▶ _Set exercise_
Return, word for word, the lines from the one containing "Screen dimensions: 966x1718" up to and including the one containing "[x=151, y=99]".

* * * *

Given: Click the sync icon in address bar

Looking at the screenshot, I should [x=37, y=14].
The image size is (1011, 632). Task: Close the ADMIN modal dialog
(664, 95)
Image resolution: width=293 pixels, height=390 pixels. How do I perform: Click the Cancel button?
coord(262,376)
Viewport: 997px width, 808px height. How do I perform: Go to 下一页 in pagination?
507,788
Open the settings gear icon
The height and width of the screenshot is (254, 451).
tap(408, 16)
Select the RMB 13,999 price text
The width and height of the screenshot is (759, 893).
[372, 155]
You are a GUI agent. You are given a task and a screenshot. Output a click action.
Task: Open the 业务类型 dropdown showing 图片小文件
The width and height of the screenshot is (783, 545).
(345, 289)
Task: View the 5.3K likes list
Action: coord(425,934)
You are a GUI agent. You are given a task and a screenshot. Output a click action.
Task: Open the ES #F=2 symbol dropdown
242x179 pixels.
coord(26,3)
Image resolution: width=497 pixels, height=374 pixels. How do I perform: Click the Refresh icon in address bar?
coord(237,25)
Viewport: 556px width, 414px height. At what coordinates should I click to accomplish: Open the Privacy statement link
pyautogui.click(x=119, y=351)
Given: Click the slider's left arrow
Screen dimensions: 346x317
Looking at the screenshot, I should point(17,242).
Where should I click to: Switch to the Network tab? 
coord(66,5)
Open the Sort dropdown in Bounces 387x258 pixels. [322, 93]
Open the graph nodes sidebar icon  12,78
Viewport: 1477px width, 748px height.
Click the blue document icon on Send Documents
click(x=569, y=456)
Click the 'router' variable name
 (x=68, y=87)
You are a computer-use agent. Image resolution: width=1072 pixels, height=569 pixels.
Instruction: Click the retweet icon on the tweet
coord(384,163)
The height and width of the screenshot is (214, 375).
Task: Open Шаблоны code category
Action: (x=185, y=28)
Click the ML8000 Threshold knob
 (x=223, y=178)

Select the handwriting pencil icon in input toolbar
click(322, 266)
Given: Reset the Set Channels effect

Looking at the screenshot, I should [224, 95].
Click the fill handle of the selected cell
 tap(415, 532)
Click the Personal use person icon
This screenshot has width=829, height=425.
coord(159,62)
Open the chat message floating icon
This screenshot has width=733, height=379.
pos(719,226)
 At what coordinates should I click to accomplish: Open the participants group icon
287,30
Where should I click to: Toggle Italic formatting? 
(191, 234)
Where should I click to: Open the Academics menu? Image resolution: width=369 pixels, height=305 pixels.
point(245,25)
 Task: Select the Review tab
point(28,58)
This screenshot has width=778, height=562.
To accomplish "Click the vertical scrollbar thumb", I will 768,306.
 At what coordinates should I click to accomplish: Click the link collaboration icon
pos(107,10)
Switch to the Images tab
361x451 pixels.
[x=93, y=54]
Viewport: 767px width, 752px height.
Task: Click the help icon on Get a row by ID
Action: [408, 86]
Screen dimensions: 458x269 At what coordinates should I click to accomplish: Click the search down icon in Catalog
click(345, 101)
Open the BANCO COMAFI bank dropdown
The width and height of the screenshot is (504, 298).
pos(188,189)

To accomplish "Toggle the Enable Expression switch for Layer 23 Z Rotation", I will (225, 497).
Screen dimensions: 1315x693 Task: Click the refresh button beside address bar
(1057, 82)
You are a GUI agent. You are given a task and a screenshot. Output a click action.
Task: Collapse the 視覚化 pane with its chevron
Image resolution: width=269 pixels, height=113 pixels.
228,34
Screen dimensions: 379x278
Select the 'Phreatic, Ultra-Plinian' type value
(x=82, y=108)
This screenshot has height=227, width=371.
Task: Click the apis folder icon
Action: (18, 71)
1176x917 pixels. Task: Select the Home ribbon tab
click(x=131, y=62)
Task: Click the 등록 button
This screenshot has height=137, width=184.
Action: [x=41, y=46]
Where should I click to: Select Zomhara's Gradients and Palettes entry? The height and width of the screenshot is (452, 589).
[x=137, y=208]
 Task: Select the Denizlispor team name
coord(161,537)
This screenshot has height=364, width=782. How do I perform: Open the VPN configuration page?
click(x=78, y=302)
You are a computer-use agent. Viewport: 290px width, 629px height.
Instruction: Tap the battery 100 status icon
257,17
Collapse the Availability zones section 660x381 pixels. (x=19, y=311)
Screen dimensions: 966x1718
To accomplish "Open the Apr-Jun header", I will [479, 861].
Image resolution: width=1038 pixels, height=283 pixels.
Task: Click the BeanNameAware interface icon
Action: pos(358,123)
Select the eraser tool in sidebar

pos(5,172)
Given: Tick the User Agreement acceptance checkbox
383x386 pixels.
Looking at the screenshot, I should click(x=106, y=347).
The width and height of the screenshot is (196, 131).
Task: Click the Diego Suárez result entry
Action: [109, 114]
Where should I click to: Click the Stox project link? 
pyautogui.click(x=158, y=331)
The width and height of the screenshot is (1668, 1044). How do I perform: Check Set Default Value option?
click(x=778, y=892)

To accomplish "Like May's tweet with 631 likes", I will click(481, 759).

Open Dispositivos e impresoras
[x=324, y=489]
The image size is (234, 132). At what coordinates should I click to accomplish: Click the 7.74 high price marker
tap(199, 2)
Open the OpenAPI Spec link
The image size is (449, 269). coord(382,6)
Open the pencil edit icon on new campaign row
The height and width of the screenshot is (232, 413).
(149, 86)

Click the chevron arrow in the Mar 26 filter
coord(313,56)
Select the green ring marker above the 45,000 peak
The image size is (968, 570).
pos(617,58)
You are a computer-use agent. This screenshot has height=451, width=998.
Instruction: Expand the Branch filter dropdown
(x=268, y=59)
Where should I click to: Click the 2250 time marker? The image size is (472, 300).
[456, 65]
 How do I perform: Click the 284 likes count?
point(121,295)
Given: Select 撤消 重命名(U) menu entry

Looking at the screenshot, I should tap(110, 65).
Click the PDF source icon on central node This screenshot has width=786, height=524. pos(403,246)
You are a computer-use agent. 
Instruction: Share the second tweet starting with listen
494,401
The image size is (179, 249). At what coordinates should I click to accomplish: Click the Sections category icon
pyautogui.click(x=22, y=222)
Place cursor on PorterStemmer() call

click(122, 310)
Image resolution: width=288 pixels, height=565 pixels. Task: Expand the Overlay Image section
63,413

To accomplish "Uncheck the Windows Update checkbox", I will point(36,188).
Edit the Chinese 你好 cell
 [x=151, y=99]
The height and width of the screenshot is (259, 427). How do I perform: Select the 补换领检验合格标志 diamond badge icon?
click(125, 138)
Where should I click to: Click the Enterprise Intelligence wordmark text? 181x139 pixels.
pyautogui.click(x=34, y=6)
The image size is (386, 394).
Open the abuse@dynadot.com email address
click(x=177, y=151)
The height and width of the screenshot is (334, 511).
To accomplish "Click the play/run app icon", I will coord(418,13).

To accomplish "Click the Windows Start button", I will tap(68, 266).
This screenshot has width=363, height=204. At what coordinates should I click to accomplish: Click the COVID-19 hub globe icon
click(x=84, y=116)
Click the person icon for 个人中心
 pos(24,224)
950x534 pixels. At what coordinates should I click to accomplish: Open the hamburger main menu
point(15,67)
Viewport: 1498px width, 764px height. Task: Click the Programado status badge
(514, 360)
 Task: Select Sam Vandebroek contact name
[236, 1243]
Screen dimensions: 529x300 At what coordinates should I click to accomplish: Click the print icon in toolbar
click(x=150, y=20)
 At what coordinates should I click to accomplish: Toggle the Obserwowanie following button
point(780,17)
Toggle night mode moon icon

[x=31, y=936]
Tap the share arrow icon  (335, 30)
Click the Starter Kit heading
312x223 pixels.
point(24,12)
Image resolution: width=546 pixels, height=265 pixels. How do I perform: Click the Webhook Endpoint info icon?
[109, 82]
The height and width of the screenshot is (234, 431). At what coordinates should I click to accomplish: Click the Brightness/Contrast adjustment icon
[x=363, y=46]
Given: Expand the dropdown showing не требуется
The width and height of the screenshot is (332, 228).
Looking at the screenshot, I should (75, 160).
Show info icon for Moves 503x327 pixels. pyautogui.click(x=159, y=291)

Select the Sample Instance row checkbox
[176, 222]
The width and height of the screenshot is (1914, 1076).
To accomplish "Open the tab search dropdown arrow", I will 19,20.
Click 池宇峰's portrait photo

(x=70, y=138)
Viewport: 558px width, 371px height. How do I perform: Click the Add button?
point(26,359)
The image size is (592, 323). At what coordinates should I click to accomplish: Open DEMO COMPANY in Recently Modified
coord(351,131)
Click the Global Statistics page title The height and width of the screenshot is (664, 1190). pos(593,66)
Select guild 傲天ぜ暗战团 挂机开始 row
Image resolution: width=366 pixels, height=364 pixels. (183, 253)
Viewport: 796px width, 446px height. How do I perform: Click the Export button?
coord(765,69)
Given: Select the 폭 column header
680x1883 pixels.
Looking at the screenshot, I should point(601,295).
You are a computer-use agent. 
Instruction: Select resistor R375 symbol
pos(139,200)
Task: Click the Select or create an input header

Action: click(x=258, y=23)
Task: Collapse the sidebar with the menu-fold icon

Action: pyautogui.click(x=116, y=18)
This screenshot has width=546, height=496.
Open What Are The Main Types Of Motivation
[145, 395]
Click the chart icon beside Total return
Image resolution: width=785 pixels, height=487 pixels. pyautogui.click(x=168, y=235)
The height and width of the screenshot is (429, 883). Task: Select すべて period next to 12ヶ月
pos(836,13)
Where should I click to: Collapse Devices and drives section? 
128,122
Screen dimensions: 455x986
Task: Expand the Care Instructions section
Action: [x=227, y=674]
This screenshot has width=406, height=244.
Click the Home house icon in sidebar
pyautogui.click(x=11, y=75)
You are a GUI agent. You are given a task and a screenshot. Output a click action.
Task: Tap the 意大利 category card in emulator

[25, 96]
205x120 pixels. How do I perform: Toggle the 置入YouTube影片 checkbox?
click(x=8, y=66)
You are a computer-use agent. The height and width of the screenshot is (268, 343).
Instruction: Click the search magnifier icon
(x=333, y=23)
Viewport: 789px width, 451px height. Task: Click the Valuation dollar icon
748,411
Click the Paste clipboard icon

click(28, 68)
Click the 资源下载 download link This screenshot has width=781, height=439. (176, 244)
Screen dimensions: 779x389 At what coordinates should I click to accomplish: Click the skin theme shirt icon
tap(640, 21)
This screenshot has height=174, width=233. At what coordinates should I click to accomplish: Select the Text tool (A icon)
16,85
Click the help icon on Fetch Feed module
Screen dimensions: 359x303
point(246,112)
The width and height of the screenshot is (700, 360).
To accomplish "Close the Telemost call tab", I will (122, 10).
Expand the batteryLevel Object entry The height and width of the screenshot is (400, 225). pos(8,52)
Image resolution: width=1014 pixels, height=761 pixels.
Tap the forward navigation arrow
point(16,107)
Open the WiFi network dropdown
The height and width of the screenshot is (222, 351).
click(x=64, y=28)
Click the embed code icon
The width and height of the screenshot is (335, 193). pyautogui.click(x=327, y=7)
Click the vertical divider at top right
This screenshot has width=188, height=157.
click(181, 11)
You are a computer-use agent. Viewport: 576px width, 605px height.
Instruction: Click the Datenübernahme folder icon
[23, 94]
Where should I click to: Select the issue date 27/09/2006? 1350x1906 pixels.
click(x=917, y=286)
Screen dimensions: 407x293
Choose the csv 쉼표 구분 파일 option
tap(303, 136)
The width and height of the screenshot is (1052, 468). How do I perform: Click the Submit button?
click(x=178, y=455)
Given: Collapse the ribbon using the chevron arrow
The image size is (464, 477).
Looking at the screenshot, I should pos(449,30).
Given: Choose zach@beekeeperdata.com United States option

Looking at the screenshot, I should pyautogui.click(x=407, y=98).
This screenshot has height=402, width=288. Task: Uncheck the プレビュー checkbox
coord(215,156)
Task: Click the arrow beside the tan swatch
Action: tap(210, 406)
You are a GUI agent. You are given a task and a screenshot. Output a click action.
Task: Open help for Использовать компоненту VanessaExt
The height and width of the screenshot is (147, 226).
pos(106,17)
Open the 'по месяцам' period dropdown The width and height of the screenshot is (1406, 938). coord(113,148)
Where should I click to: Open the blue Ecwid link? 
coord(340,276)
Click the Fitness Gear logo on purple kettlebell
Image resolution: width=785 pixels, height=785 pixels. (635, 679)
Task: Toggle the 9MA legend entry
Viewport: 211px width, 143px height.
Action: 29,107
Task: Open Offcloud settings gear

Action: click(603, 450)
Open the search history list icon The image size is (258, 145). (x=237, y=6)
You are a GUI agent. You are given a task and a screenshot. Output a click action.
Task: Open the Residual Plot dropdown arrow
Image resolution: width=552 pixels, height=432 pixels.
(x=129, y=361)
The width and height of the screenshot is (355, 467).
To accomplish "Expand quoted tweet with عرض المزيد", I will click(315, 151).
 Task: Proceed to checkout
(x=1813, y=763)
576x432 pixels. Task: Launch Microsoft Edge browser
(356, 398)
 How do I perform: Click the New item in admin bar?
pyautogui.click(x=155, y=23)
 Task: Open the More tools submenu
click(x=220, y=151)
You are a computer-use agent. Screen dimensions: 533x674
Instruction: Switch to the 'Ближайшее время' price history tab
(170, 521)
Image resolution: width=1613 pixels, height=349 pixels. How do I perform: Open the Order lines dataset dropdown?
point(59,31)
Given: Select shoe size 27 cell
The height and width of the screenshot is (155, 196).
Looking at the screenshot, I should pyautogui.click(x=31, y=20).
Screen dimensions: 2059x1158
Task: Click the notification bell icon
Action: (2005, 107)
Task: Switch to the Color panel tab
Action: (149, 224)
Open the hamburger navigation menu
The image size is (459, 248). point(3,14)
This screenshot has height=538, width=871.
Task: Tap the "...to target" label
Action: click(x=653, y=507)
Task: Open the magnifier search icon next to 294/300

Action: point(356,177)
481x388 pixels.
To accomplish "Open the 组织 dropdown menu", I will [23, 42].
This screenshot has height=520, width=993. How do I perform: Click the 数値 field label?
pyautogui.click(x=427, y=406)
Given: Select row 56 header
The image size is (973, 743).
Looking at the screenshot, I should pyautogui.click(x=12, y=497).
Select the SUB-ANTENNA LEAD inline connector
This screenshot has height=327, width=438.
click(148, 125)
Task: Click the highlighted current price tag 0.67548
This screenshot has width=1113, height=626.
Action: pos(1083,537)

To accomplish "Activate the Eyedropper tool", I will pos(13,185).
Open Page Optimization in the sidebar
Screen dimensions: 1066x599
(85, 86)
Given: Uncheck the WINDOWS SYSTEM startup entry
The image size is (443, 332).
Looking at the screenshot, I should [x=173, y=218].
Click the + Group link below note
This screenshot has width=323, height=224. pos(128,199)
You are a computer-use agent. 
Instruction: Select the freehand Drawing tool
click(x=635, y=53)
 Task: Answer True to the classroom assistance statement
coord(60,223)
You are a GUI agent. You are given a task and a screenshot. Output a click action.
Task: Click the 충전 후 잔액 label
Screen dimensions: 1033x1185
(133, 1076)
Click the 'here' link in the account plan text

* * * *

▶ _Reply_
Screen dimensions: 966x1718
To accomplish "Open the Apr-Jun header", I will [479, 861].
Image resolution: width=1038 pixels, height=283 pixels.
Task: Click the BeanNameAware interface icon
Action: pos(358,123)
Select the eraser tool in sidebar

pos(5,172)
Given: Tick the User Agreement acceptance checkbox
383x386 pixels.
Looking at the screenshot, I should click(x=106, y=347).
The width and height of the screenshot is (196, 131).
Task: Click the Diego Suárez result entry
Action: [109, 114]
Where should I click to: Click the Stox project link? 
pyautogui.click(x=158, y=331)
The width and height of the screenshot is (1668, 1044). How do I perform: Check Set Default Value option?
click(x=778, y=892)

To accomplish "Like May's tweet with 631 likes", I will click(481, 759).

Open Dispositivos e impresoras
[x=324, y=489]
The image size is (234, 132). At what coordinates should I click to accomplish: Click the 7.74 high price marker
tap(199, 2)
Open the OpenAPI Spec link
The image size is (449, 269). coord(382,6)
Open the pencil edit icon on new campaign row
The height and width of the screenshot is (232, 413).
(149, 86)

Click the chevron arrow in the Mar 26 filter
coord(313,56)
Select the green ring marker above the 45,000 peak
The image size is (968, 570).
pos(617,58)
You are a computer-use agent. This screenshot has height=451, width=998.
Instruction: Expand the Branch filter dropdown
(x=268, y=59)
Where should I click to: Click the 2250 time marker? The image size is (472, 300).
[456, 65]
 How do I perform: Click the 284 likes count?
point(121,295)
Given: Select 撤消 重命名(U) menu entry

Looking at the screenshot, I should tap(110, 65).
Click the PDF source icon on central node This screenshot has width=786, height=524. pos(403,246)
You are a computer-use agent. 
Instruction: Share the second tweet starting with listen
494,401
The image size is (179, 249). At what coordinates should I click to accomplish: Click the Sections category icon
pyautogui.click(x=22, y=222)
Place cursor on PorterStemmer() call

click(122, 310)
Image resolution: width=288 pixels, height=565 pixels. Task: Expand the Overlay Image section
63,413

To accomplish "Uncheck the Windows Update checkbox", I will point(36,188).
Edit the Chinese 你好 cell
 [x=151, y=99]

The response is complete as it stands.